There should be > characters between the elements in the hierarchy rather than semicolon correct? This looks like a separate problem from the ncISO issue, which I'm not sure whether is resolved or not because it doesn't appear to be separating on the comma either. Wondering if they could be related.

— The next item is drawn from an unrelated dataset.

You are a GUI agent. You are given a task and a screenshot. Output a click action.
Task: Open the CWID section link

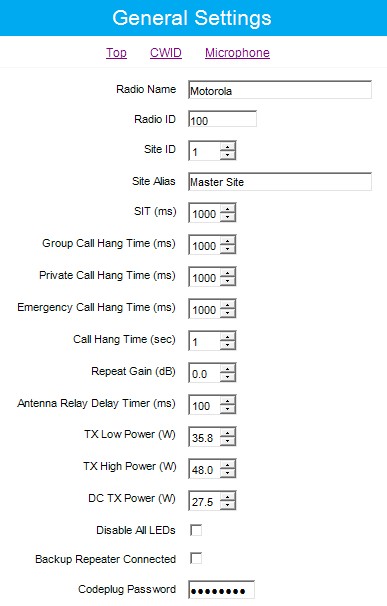(166, 53)
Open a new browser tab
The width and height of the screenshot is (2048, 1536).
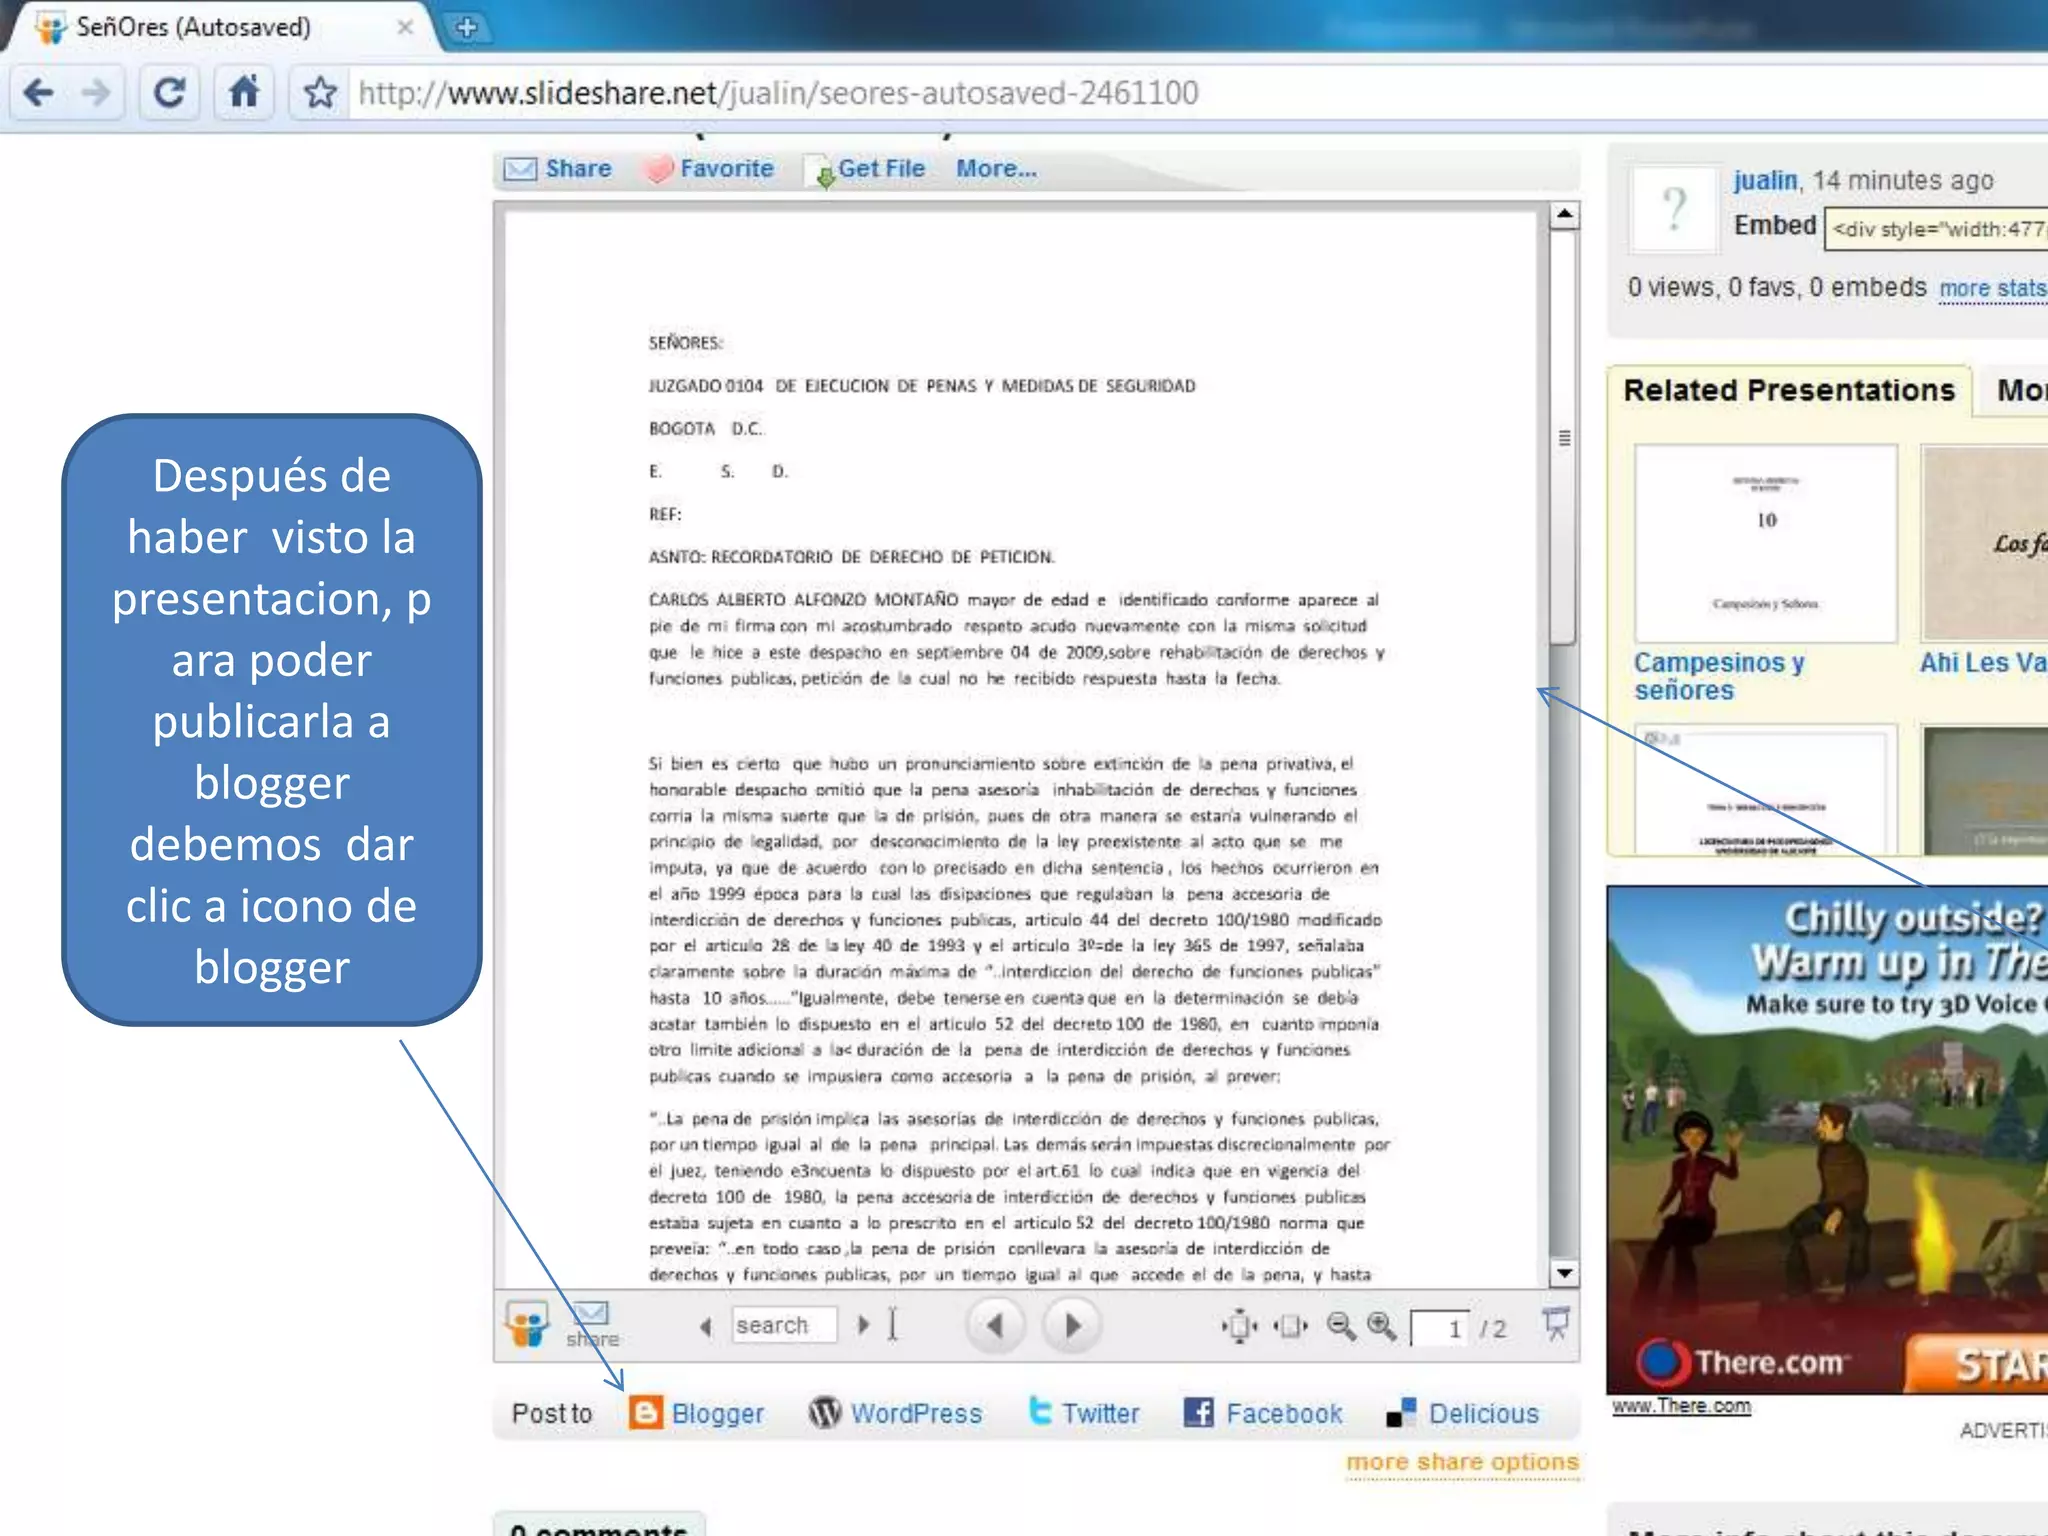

Also, the ; vs > issue seems to affect the OSU ROMS record as well: http://data.nanoos.org/metadata/ioos/thredds/thredds_dodsC_NANOOS_OCOS.xml

noaaroland commented 4 years ago

This http://amb6400b.stccmop.org:8080/thredds/dodsC/model_data/forecast.html seems to have disappeared for the moment so I can't check, but I believe that the files uses &gt; in netCDF file keywords attribute. At least in the example I have from when I made the change the keywords in the netCDF source all have the entity &gt; in between instead of a > character so they come out in the ISO XML as: `

Ocean Circulation > Ocean Currents ` So maybe things look strange because of this.
emiliom commented 4 years ago

Thanks @mwengren and @noaaroland! The IOOS Catalog was down for several days a bit over a week ago, so that set me back as far as testing is concerned.

So, to keep the workflow sequence in order:

The issue of &gt; vs > encoding in the netcdf files seems like a promising avenue, but I'm still confused why the XML produced by the THREDDS server (presumably by the ncISO plugin?) looks good but the one produced by the latest stand-alone ncISO doesn't.

Again, let's not get bring up the ROMS dataset at this time. That'll just confuse things.

mwengren commented 4 years ago

@emiliom If you're able to revisit this issue again, I wanted to point out that we recently resolved the Registry -> Catalog harvesting issue (ioos/catalog-harvest-registry#134), so if you make changes to the TDS/ncISO configuration generating those XML records and issue a reharvest, you should be able to see more or less instantaneous updates on the Catalog side (let us know if you don't!).

cc @benjwadams

emiliom commented 4 years ago

Thanks, @mwengren. That'll be helpful in getting to the bottom of this issue. I'll try to get back to it next week.

emiliom commented 4 years ago

Following up on this issue.

For reference / follow-ups: IOOS Catalog dataset urls are not persistent in the long term (the catalog doesn't persist them). The urls referenced previously in this issue are no longer valid. The new urls are:

mwengren commented 3 years ago

@emiliom This may not be in your purview any longer, but I'm trying to clean up dormant issues for Catalog.

Tracking this down a bit, I believe the records for these datasets originated from this WAF, which is now empty (or filled with zero length files to be specific):

http://data.nanoos.org/metadata/ioos/thredds/

As a result, the Catalog Registry harvests are failing, and one of these two datasets - OSU ROMS still has a metadata date from 2020-02:

https://data.ioos.us/dataset/regional-ocean-modeling-system-roms-oregon-coast

The issue still exists, but there's no way to tell if it's been resolved somewhere in the pipeline without new metadata to harvest. Can someone at NANOOS look into this?

Related point, I'm assuming I should replace Craig as the POC for all NANOOS harvests in the Registry, correct?

emiliom commented 3 years ago

I can work with @cseaton and @crisien to help resolve this once and for all. But only after our current nciso fatal issue is resolved.

mwengren commented 3 years ago

This issue was resolved by upgrading NANOOS' ncISO execution environment to Java JDK 8.